**Input material:**
** start **

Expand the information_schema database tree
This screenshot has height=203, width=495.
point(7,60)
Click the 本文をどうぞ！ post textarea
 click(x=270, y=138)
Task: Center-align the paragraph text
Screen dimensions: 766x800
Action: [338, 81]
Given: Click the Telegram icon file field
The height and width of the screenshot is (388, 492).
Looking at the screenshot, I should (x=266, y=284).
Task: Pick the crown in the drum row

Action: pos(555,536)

** end **
** start **

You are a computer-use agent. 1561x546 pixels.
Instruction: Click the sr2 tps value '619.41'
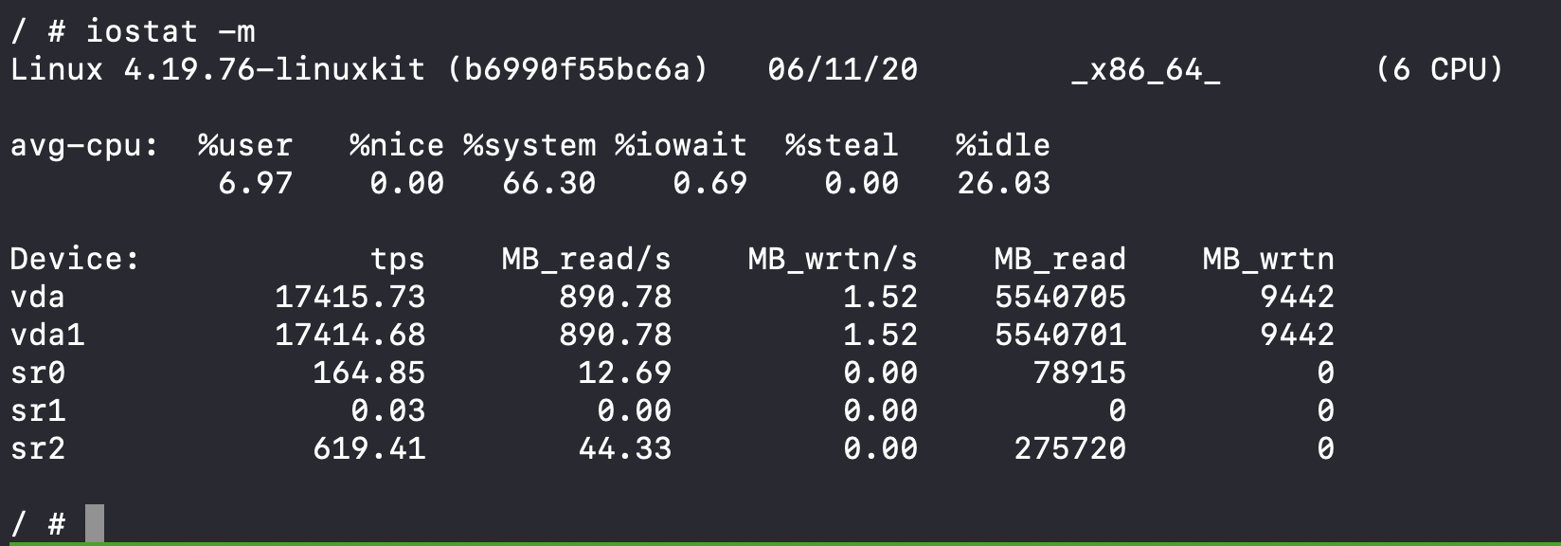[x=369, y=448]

** end **
** start **

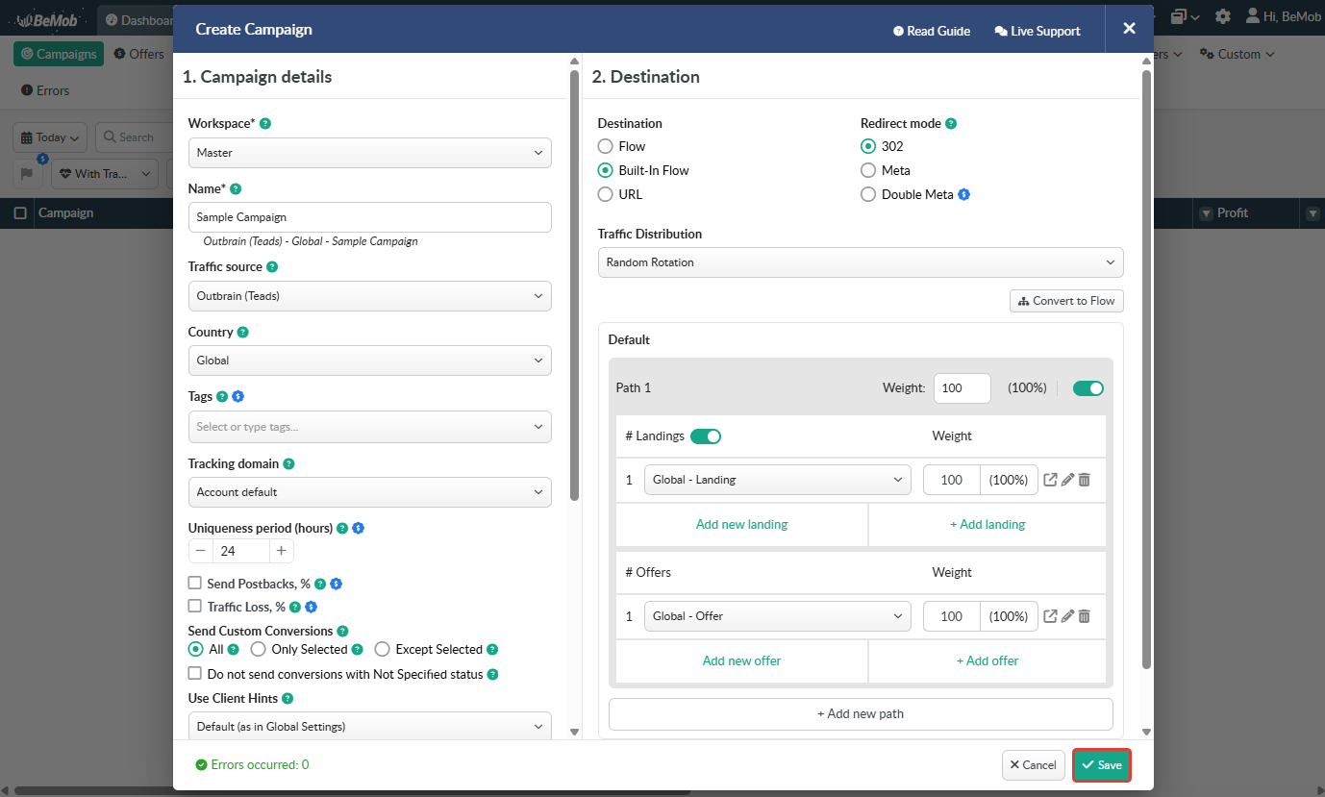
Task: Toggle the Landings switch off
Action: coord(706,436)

** end **

**Exercise goal:**
Give the part of the listing that opens with the line containing "Expand the information_schema database tree" and closes with the line containing "Action: pos(555,536)" as a numbered list, leaving out blank lines.

**Complete output:**
1. Expand the information_schema database tree
2. This screenshot has height=203, width=495.
3. point(7,60)
4. Click the 本文をどうぞ！ post textarea
5.  click(x=270, y=138)
6. Task: Center-align the paragraph text
7. Screen dimensions: 766x800
8. Action: [338, 81]
9. Given: Click the Telegram icon file field
10. The height and width of the screenshot is (388, 492).
11. Looking at the screenshot, I should (x=266, y=284).
12. Task: Pick the crown in the drum row
13. Action: pos(555,536)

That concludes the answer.